Mandala by Adam Mostafa

The Mandala and Timeless Design


“In the products of the unconscious we discover mandala symbols, that is, circular and quaternity figures which express wholeness, and whenever we wish to express wholeness, we employ just such figures. ”

Carl Gustav Jung

The human mind is old. The earliest discovered remains of an anatomically modern human date back some 200 000 years. This is not to mention all the previous species of apes and mammals that we have evolved from and the billions of years that life has existed on Earth. The human mind has been forming for eons and while we are all conscious only of the time we live in, our subconscious is an eclectic collection of primal instincts, ideas, needs and fears. Remnants of a time before recorded history. Our conscious mind is but the ‘tip of the iceberg’ that constitutes our psyche. Most of what drives our actions and thoughts is unknown to us and obeys its own primordial laws independently from our conscious lives.

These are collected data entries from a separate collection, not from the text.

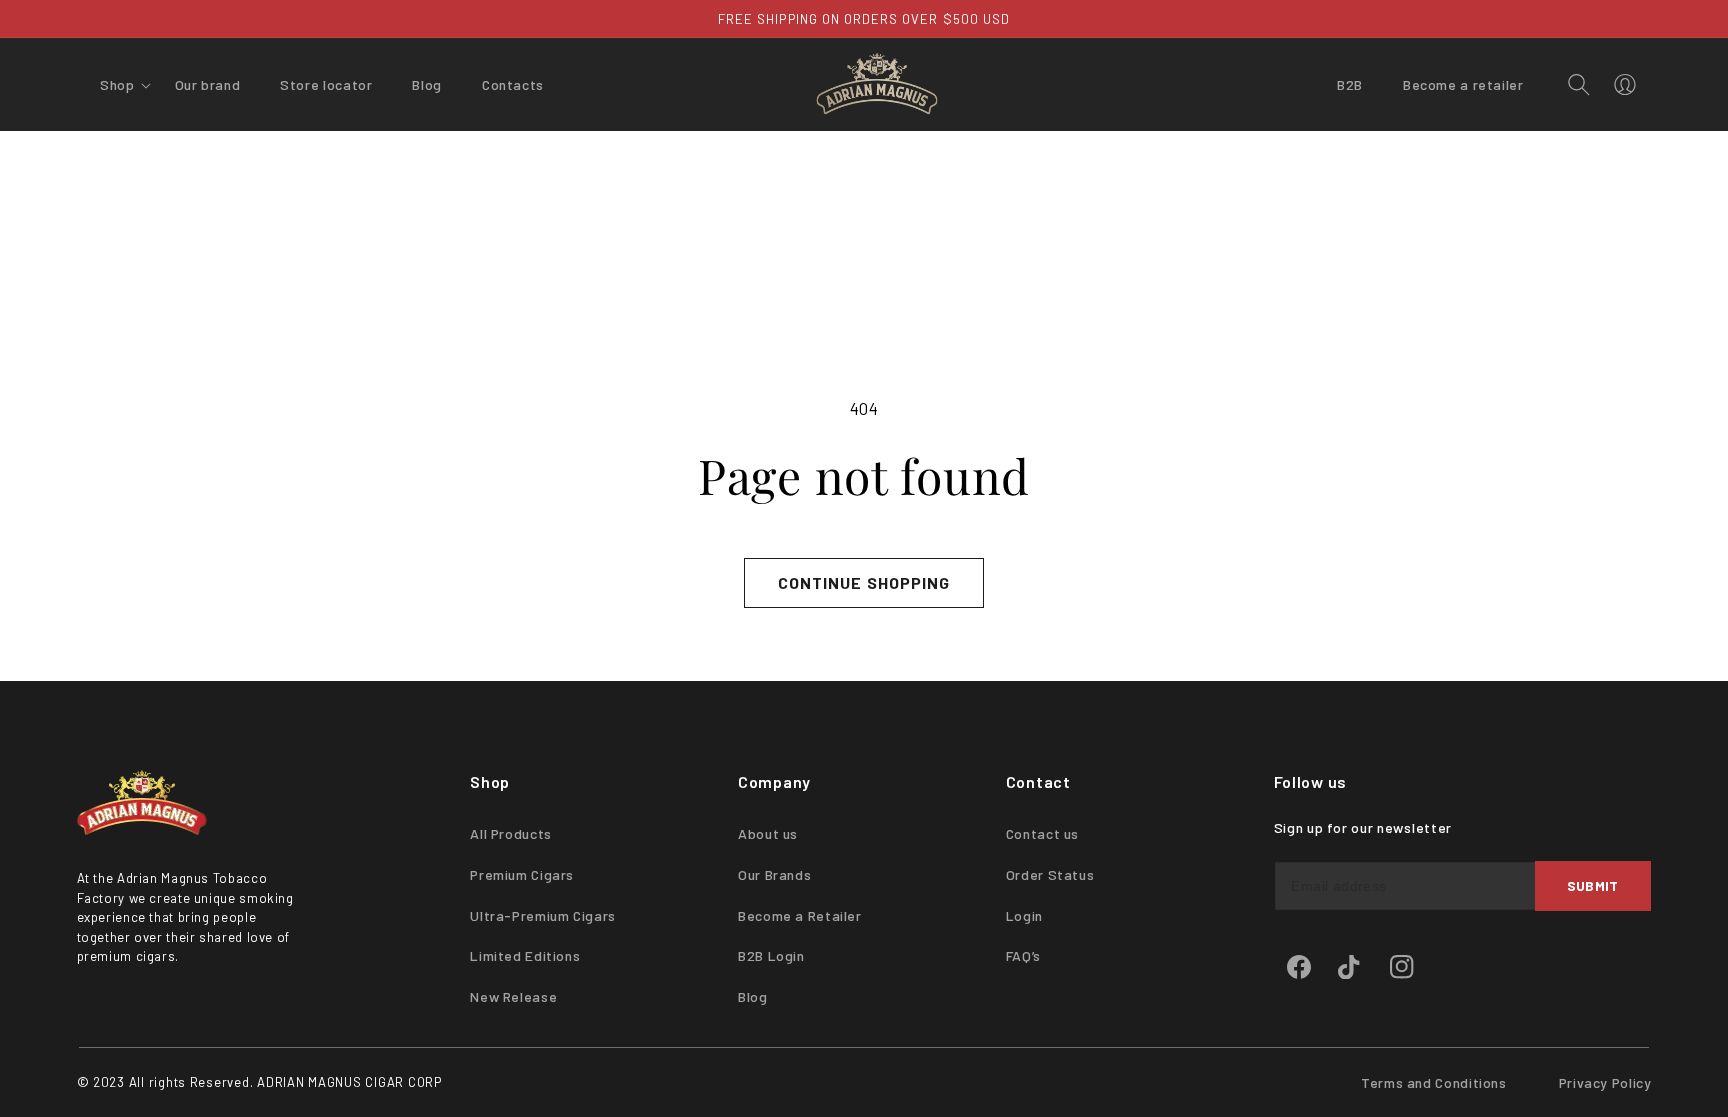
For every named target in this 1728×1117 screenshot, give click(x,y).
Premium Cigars (522, 874)
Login (1024, 915)
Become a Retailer (800, 915)
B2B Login (771, 955)
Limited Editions (525, 955)
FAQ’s (1023, 955)
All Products (511, 833)
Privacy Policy (1605, 1082)
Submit (1593, 885)
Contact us (1042, 833)
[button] (117, 85)
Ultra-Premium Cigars (543, 915)
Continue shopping (864, 582)
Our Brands (774, 874)
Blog (753, 996)
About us (768, 833)
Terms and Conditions (1434, 1082)
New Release (513, 996)
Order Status (1050, 874)
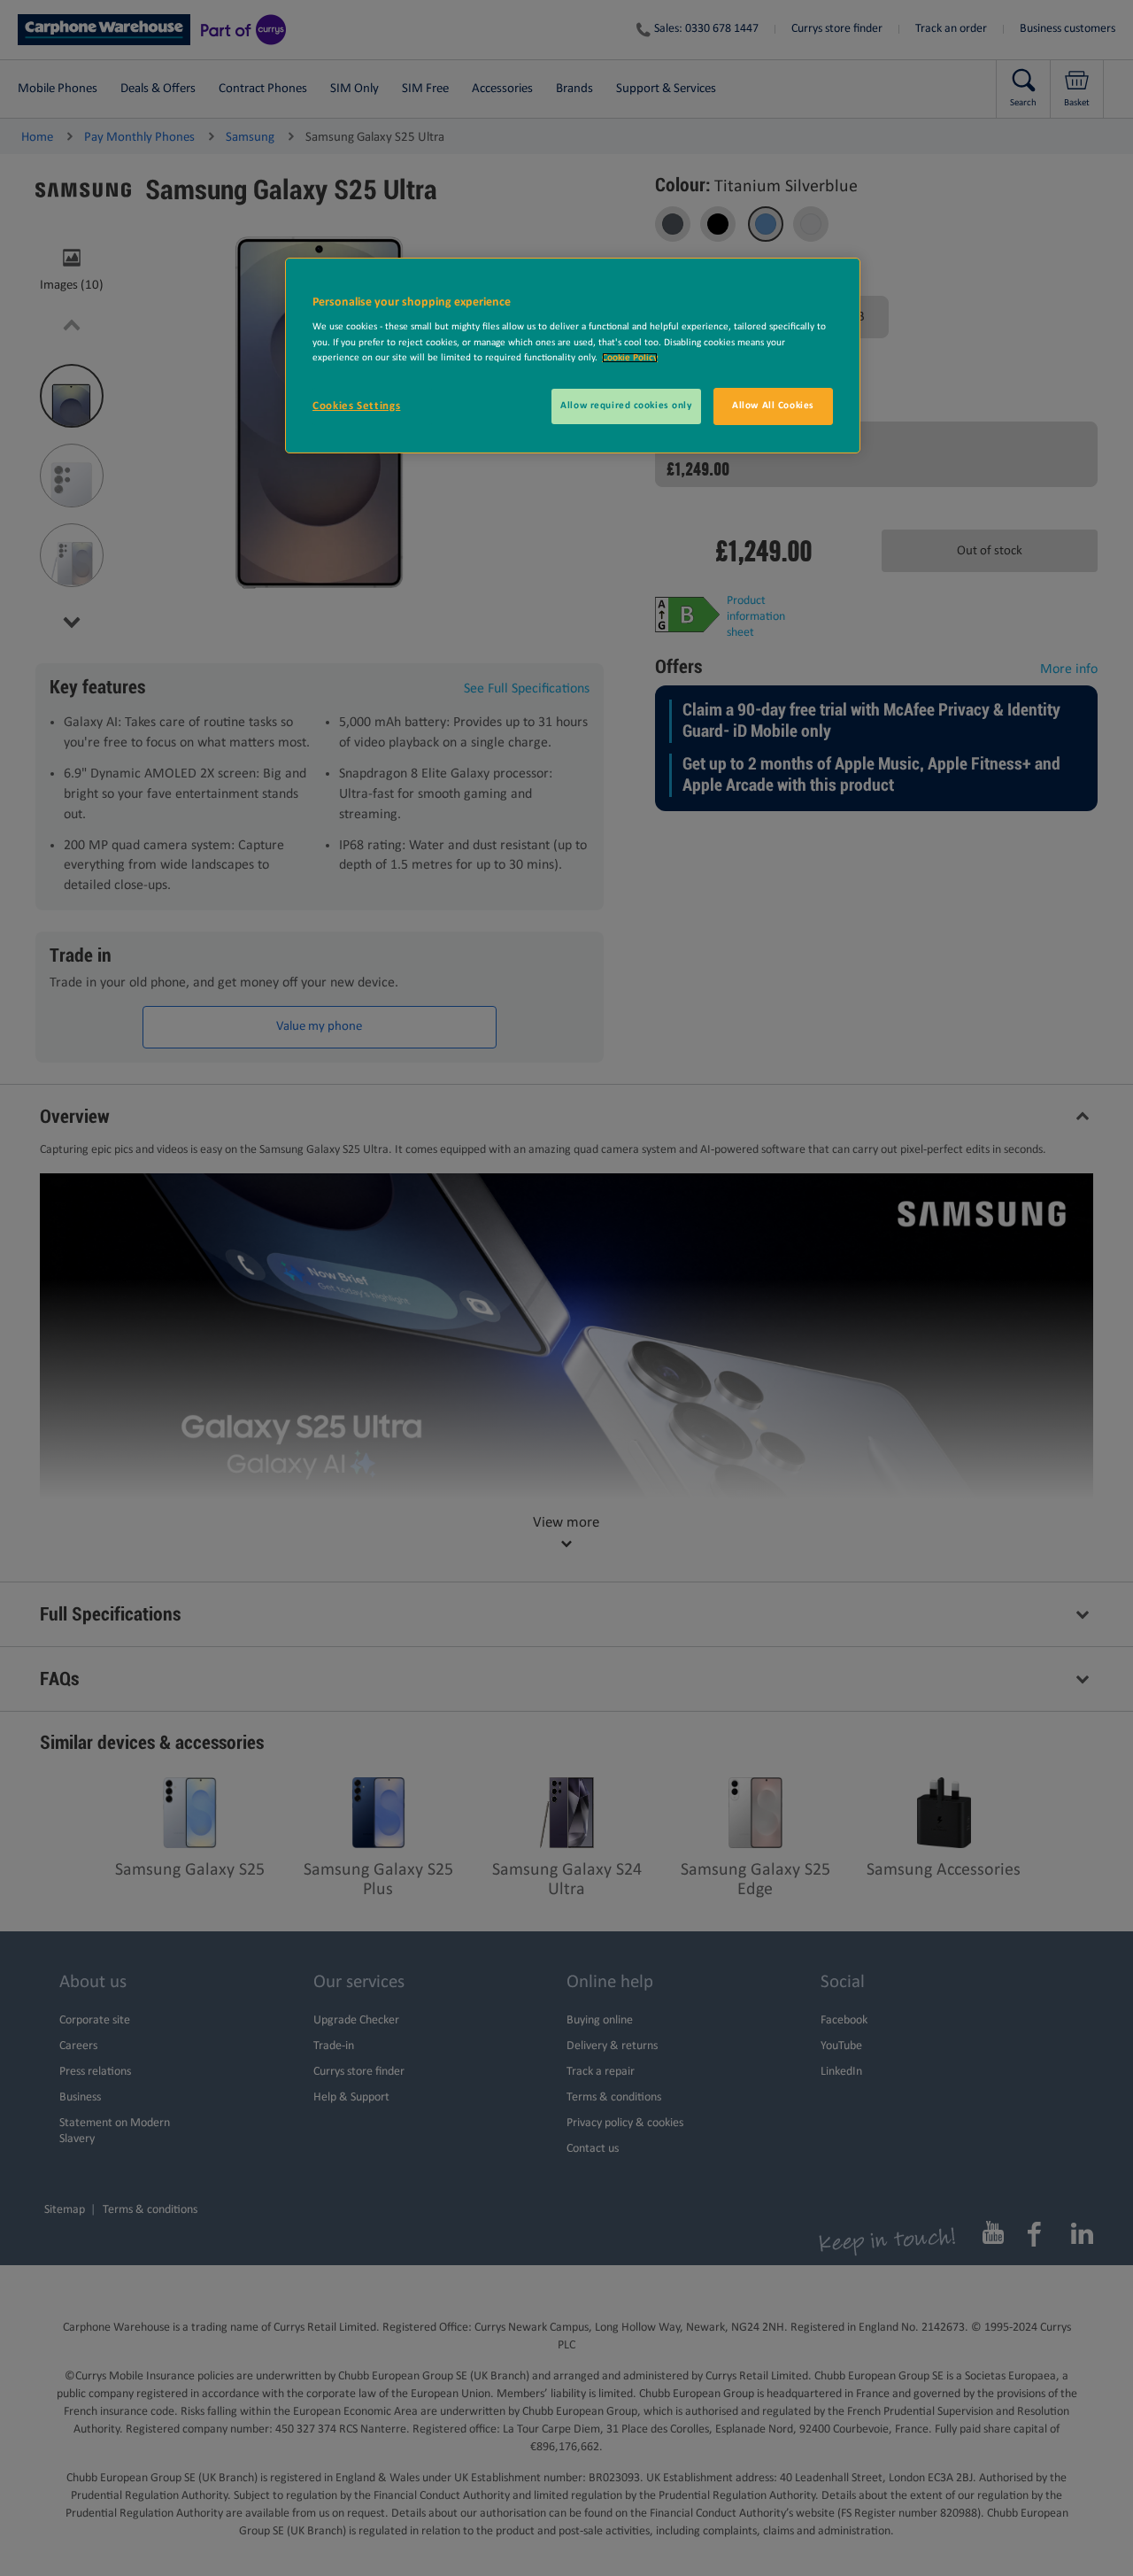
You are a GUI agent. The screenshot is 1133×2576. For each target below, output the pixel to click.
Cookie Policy (630, 357)
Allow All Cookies (773, 405)
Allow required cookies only (625, 405)
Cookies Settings (356, 406)
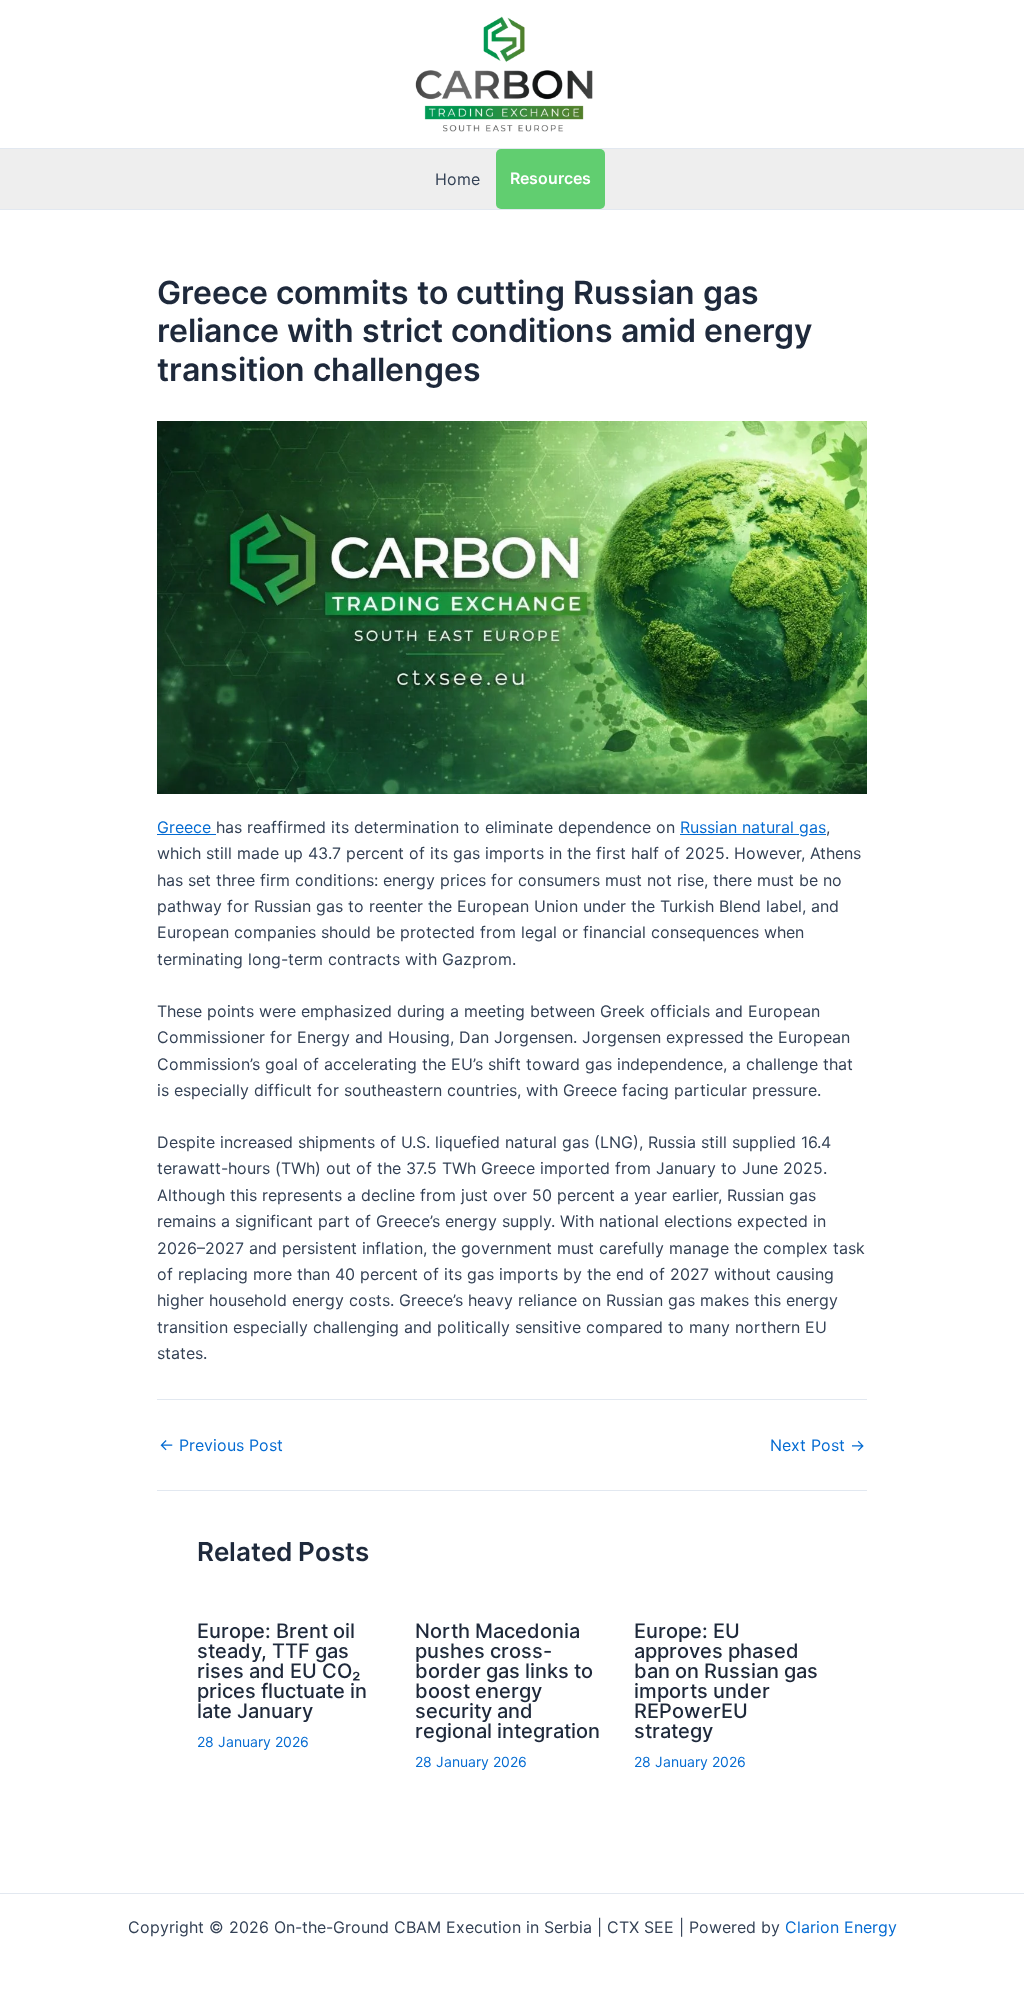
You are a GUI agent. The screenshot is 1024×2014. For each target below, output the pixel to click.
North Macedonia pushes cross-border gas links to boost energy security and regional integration (507, 1681)
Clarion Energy (841, 1927)
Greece (186, 827)
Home (457, 179)
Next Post (817, 1445)
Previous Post (221, 1445)
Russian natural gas (753, 827)
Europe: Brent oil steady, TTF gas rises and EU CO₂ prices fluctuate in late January (282, 1671)
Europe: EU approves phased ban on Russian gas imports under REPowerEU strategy (726, 1681)
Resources (550, 178)
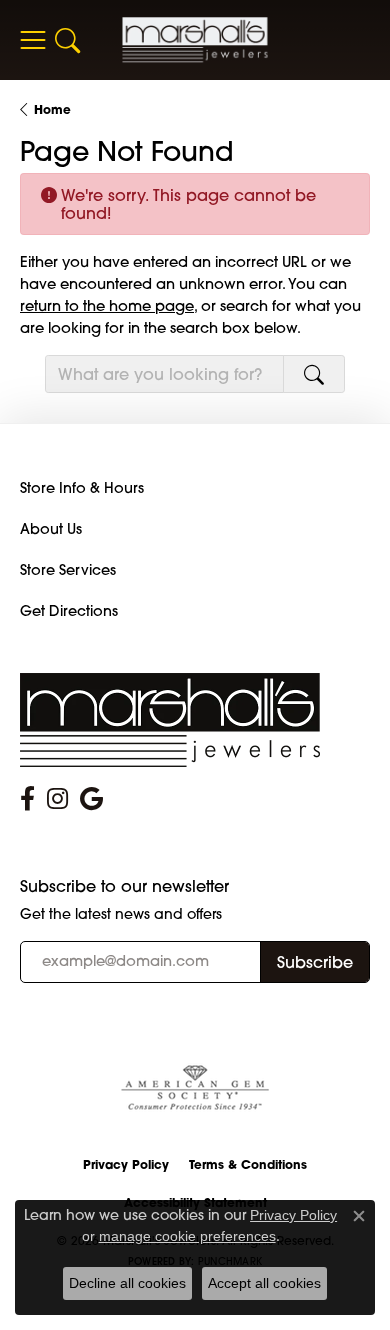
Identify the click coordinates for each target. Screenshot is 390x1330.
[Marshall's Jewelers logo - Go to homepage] (195, 39)
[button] (67, 40)
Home (52, 109)
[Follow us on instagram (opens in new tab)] (57, 799)
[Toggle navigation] (32, 40)
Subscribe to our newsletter (124, 886)
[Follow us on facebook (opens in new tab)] (27, 799)
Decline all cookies (127, 1283)
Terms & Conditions (248, 1164)
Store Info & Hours (82, 488)
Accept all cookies (264, 1283)
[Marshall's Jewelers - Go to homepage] (170, 719)
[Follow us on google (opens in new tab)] (91, 799)
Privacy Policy (126, 1164)
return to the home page (107, 305)
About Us (51, 529)
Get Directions (69, 611)
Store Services (68, 570)
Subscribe (315, 962)
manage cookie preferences (187, 1236)
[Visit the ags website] (195, 1088)
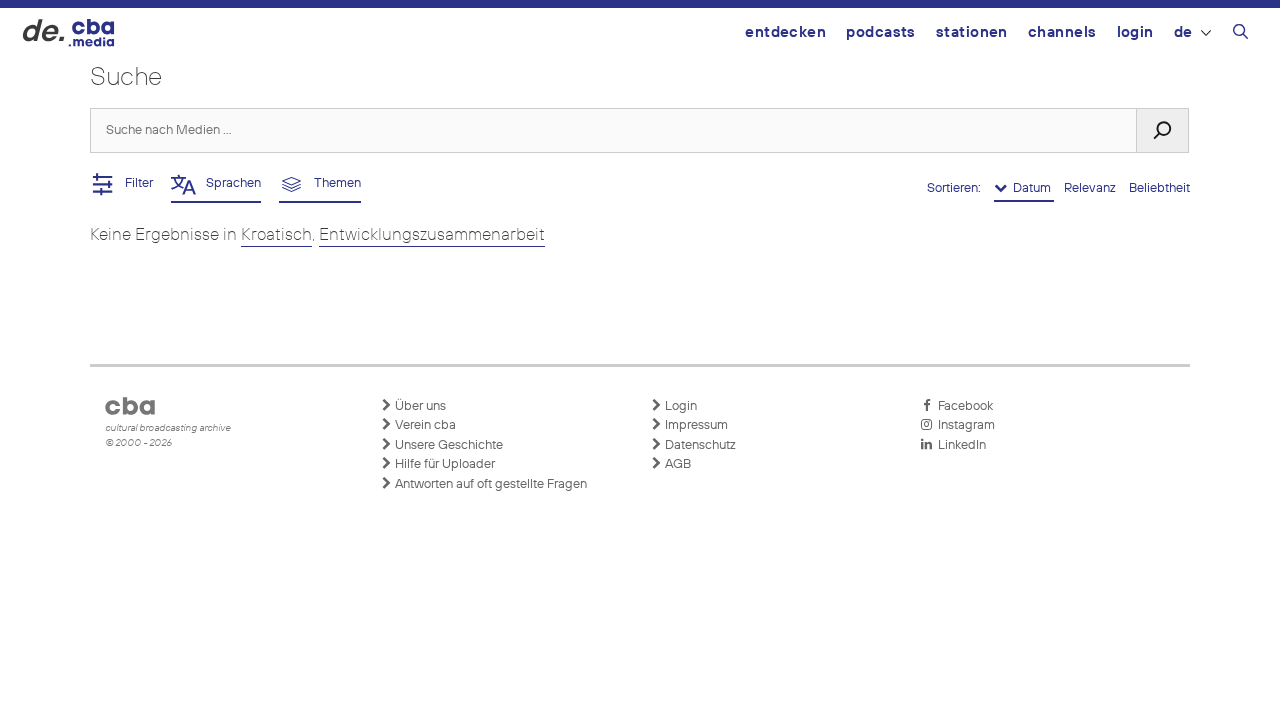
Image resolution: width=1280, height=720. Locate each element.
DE (1183, 32)
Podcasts (881, 32)
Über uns (419, 406)
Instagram (963, 425)
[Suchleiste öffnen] (1240, 35)
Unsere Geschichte (447, 445)
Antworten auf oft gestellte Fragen (489, 484)
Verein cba (424, 425)
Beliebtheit (1159, 188)
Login (1135, 32)
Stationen (972, 32)
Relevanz (1091, 188)
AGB (676, 464)
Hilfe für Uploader (443, 464)
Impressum (695, 425)
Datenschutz (699, 445)
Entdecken (785, 32)
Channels (1062, 32)
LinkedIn (959, 445)
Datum (1030, 188)
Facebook (962, 406)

So how does this matter to designers? It matters because it means that while we can make designs that appeal to the 21st-century consciousness, we can also tap into the vast recesses of the subconscious. We can study its contents and discover designs that have stood the test of the ages and have become imprinted into our DNA. Designers and design critics love to talk about “timeless” design, but is there really such a thing? Let’s talk mandalas.

A mandala is a symmetrical compositions of concentric shapes. It is often circular, but not necessarily. The mandala is a relatively recent (re)discovery in the West and many assume it is of eastern origin. Even the word we have for it comes from the East. However, variations of the mandala have been discovered in all cultures around the globe. The mandala’s ubiquitous profusion has led researchers to believe that it is a universal symbol shared by all peoples of all ages. The Mayan calendar is a mandala, and so is the Aztec Sun Stone. The central symbol of alchemy, the squared circle, is a mandala, and so is the Shamseh, a representation of God and existence in Islamic theosophy. The Christian halo is a mandala, and so is Christ’s crown of thorns. In biology the evolutionary trees of species are often represented through a “phylogenetic mandala”. Our symbol for the atom is a mandala. The theory of the Big Bang is a mandala. And in Eastern tradition the ancient practice of the mandala has become a field of its own that has produced an immense catalogue of artwork and writings.

The ceiling mosaic of St. John’s Baptistry in Florence is a Christian mandala. Photograph by author.

To be clear, it’s a circle with a dot in the centre that I’m talking about. What’s so special about that? What lessons could such a simple shape have to offer a generation that has all but surpassed form-making limitations with the advance of computer-aided design? What makes the mandala different? What makes it important?

The answer to these questions we owe to one of the greatest minds of the 20th century, the psychoanalyst Carl Gustav Jung. Often working in the shadow of his celebrity colleague Freud, Jung developed his own string of depth psychology which explores the universal patterns of the human psyche through their appearance in myth, religion, the occult, and even UFO sightings. It is Jung who pioneered psychological analysis of the mandala and reintroduced it to the western world. Jung’s findings, a result of decades of medical practice, led him to conclude that the circular image emanating from a center is a universal symbol that the human mind has produced at all times, in all parts of the world. What’s more, Jung observed that the mandala is not a shape that a patient would create consciously. The shape rather appeared spontaneously in dreams and visions whenever there was a period of intense personal growth. The mandala seemed to arise of its own accord whenever the psyche was disturbed.

Jung concluded that the shape or idea that the mandala expresses comes from someplace deep beneath the surface of consciousness. As to its significance, Jung had his own ideas, but even he admitted that its meaning is inexhaustible and in the final analysis, unknowable. But one thing is certain, the mandala does mean something. Something so important that it has become an integral part of the symbolic structure of our minds.